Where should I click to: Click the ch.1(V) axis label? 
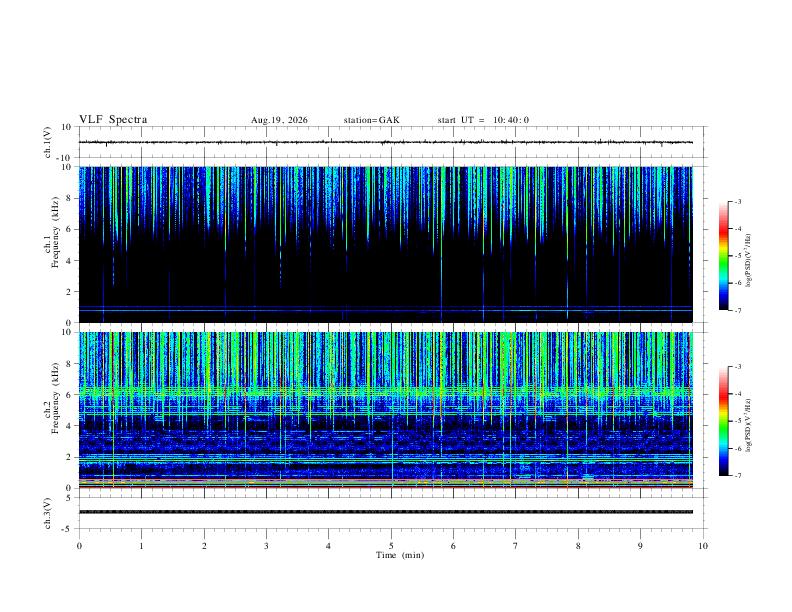click(48, 142)
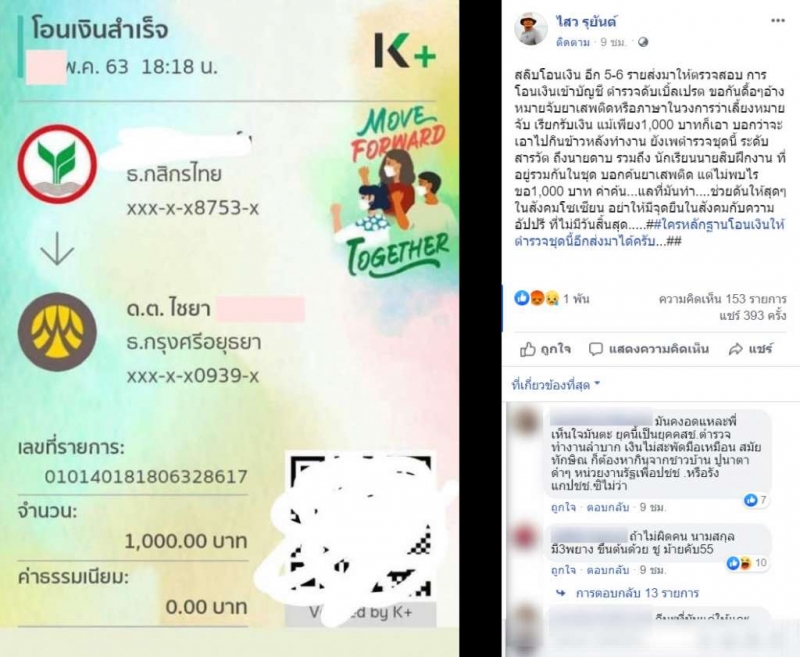Share the post with แชร์ button
This screenshot has width=800, height=657.
tap(751, 349)
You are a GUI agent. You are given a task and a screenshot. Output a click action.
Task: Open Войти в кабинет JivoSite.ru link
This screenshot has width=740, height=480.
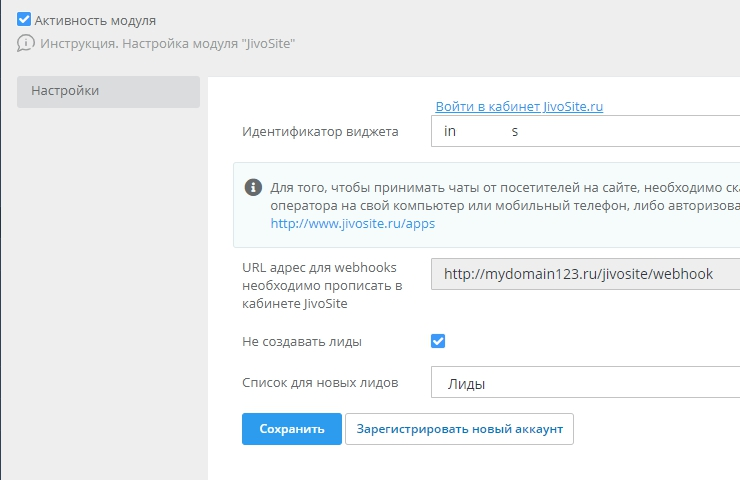519,105
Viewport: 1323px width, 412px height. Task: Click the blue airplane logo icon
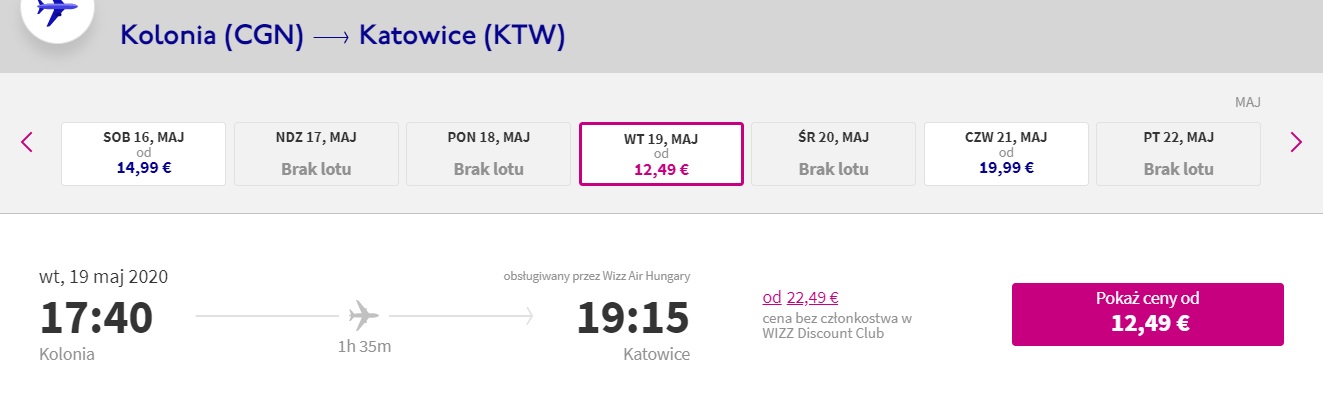click(57, 11)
· · · · · · ·
=== WORK INSTRUCTIONS ===
Transcription of the lines from the one with "This screenshot has width=740, height=480." through the end of the entries is required, exact and with no pictures.

=== RESPONSE TO THIS EXERCISE ===
This screenshot has width=740, height=480.
519,105
Viewport: 1323px width, 412px height. Task: Click the blue airplane logo icon
click(57, 11)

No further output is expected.